Edit *Bobbing to the extreme, I can see it in the first picture, so I don't think it's just the lighting?


----------



## WoodWitch (Oct 18, 2009)

Yes it could certainly be a broken, or a moulty cream, it's hard to see from the pictures. They're very pretty either way


----------



## MythsNTails (May 2, 2013)

My cell phone (all I have to take photos at the moment) doesn't do well at all without flash but here is the best of what I took. I am certain the doe is broken--the photos don't do it justice but she as a distinctive head-spot and one white foreleg. The markings haven't changed in the two weeks I've had them, and my friend who breeds rats immediately noticed she was broken upon seeing her as well.
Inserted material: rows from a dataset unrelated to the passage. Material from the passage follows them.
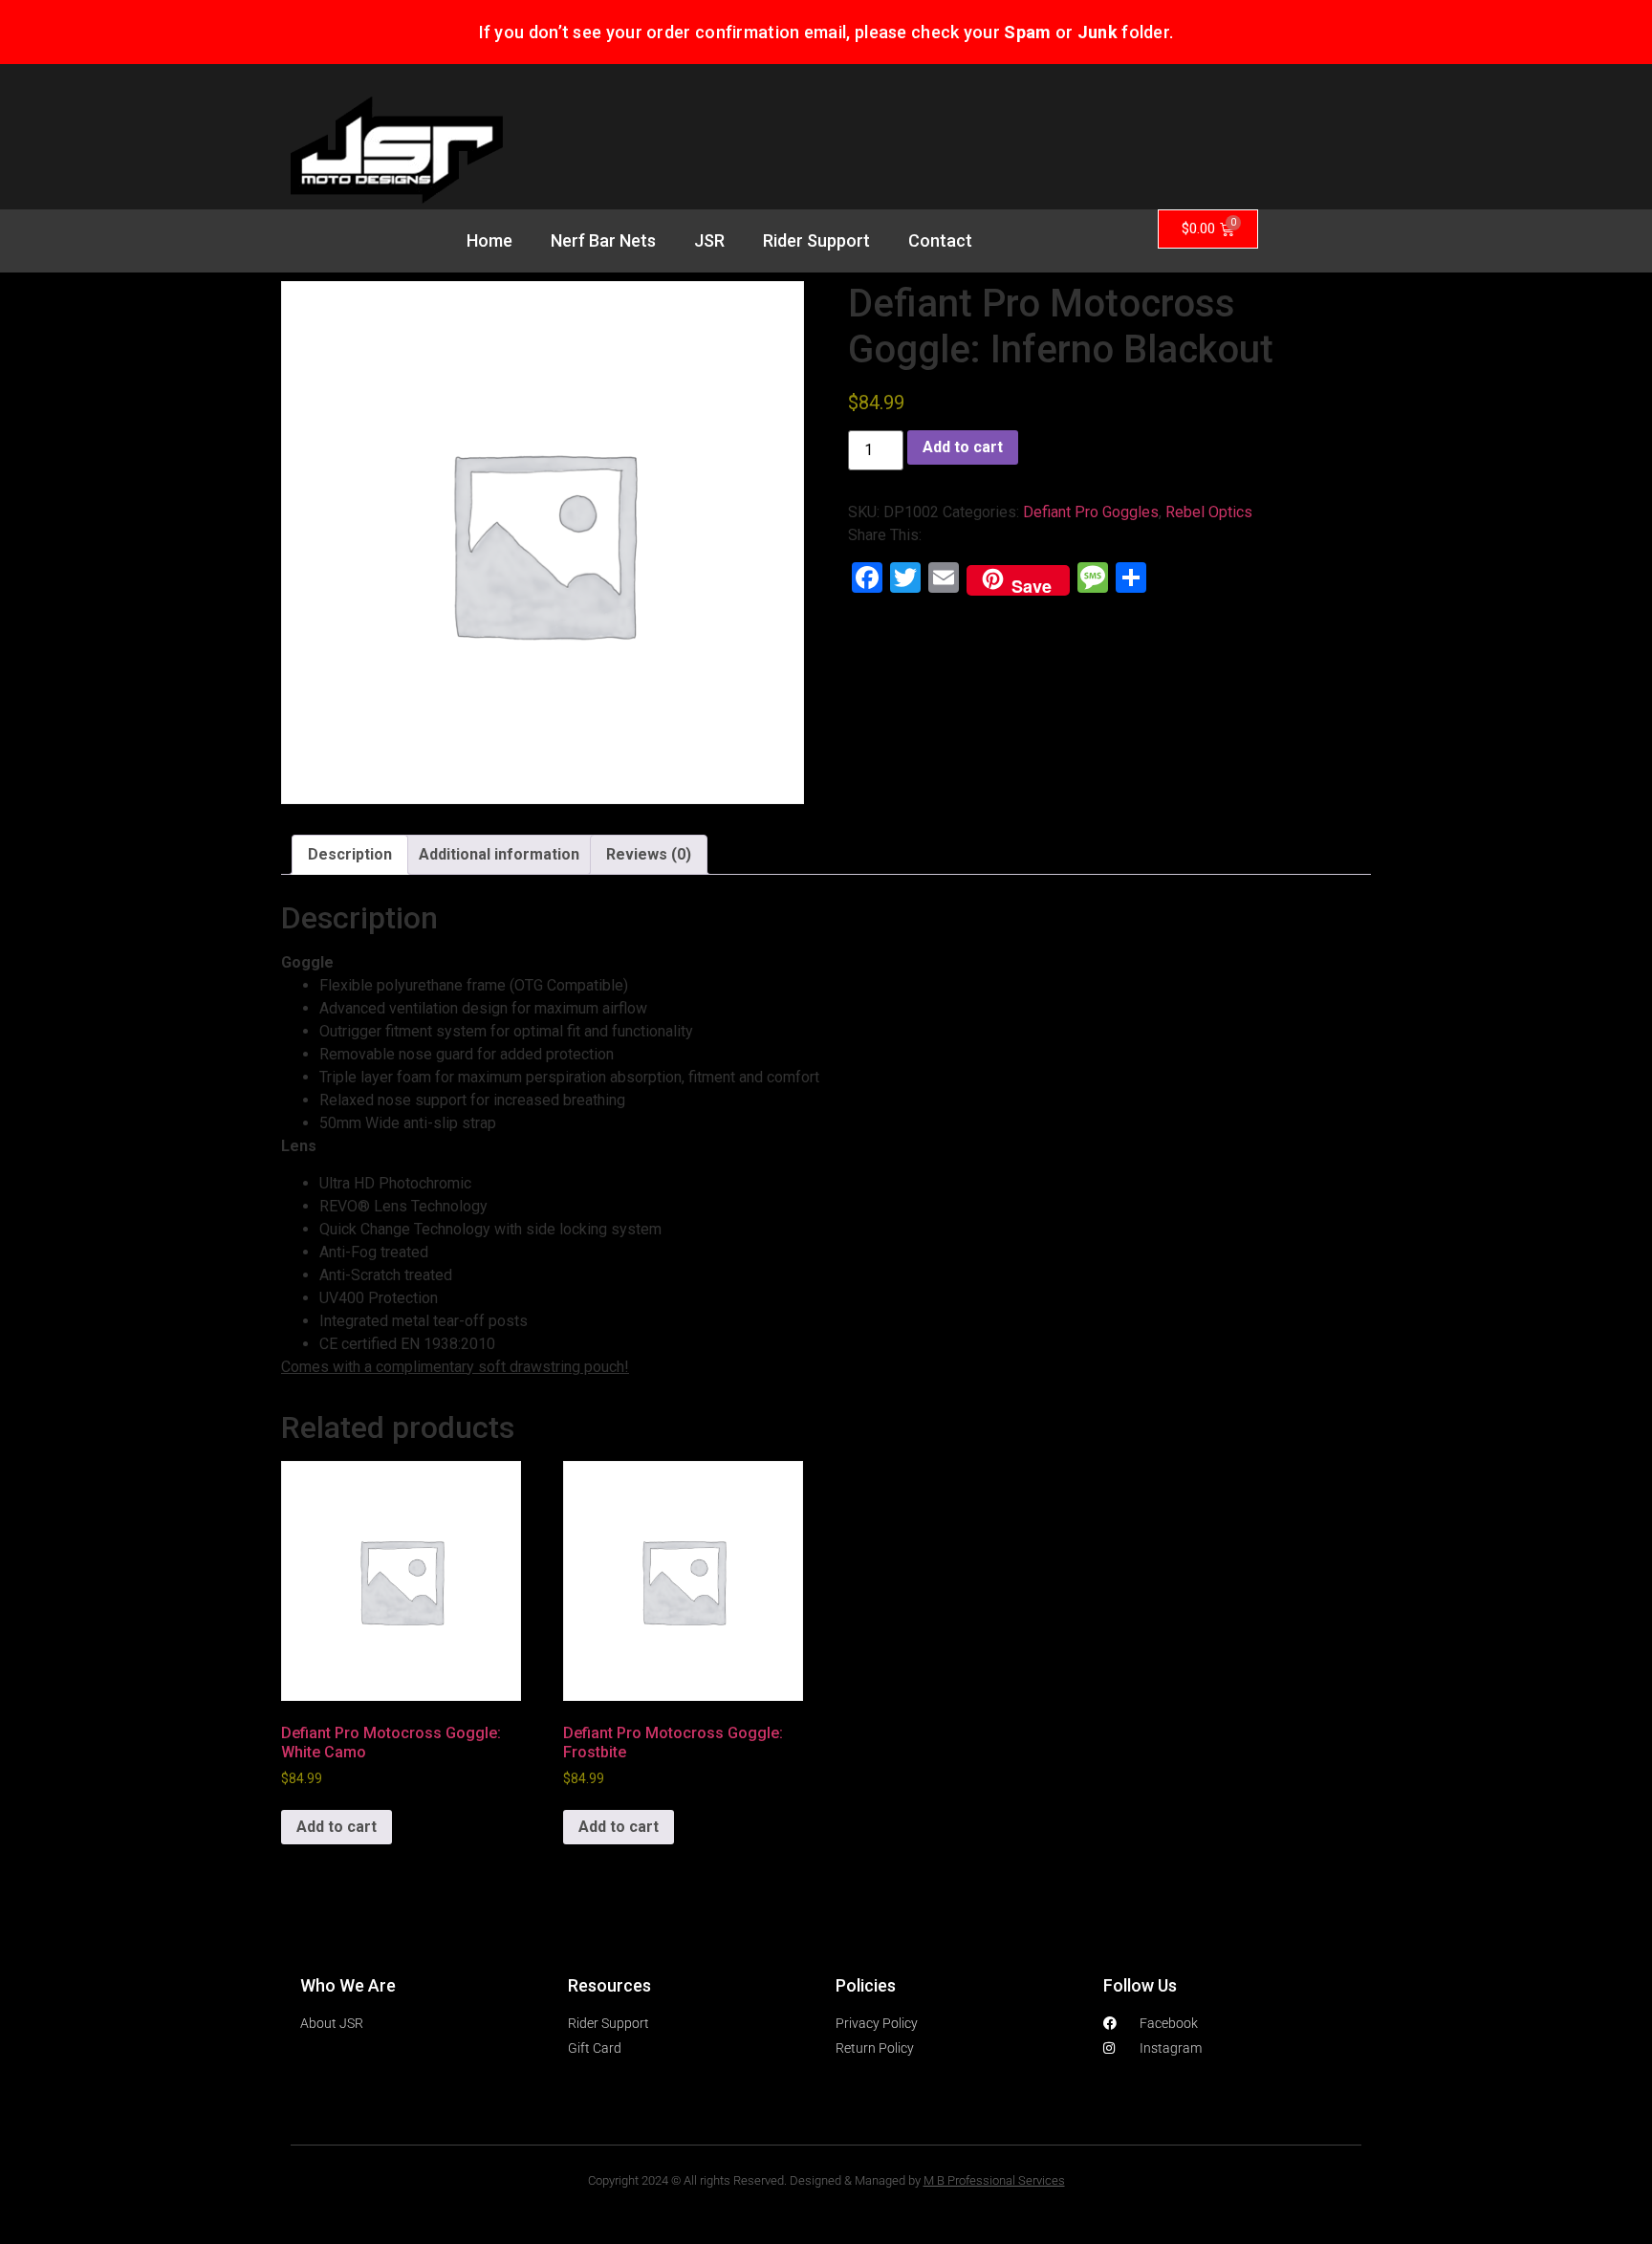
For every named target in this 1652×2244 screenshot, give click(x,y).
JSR (709, 240)
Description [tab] (350, 854)
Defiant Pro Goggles (1091, 512)
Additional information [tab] (499, 854)
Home (489, 240)
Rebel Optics (1208, 512)
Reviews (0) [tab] (648, 854)
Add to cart (963, 447)
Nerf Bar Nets (603, 240)
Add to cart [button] (336, 1827)
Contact (940, 240)
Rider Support (816, 240)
NikiP--I actually found them in an out-of-town petshop. After I'd sworn off buying pet-shop mice because I wanted to keep to lines I could track. Ah, well 










If you look you can see the poor little guy had his tail nipped off. It was still raw when I got him but has healed up nicely. He was in a cage with other bucks, so not surprising he would have a few "war wounds".


----------



## ThatCertainGlow (Jun 23, 2012)

The buck's coloring is really nice.  It's probably even more pale than it looks due to the darkening effect of satin. So, they are probably both the same color, maybe. It's a lovely color, but I see broken on the doe, which kind of ruins the effect for me.  Not even going to guess which c-dilute combination is giving you that though, but I'm going to guess they are RY (e/e) + c-dilute.


----------



## NikiP (May 7, 2013)

Darn! Lucky find  Keep me in mind for some babies from them in the future


----------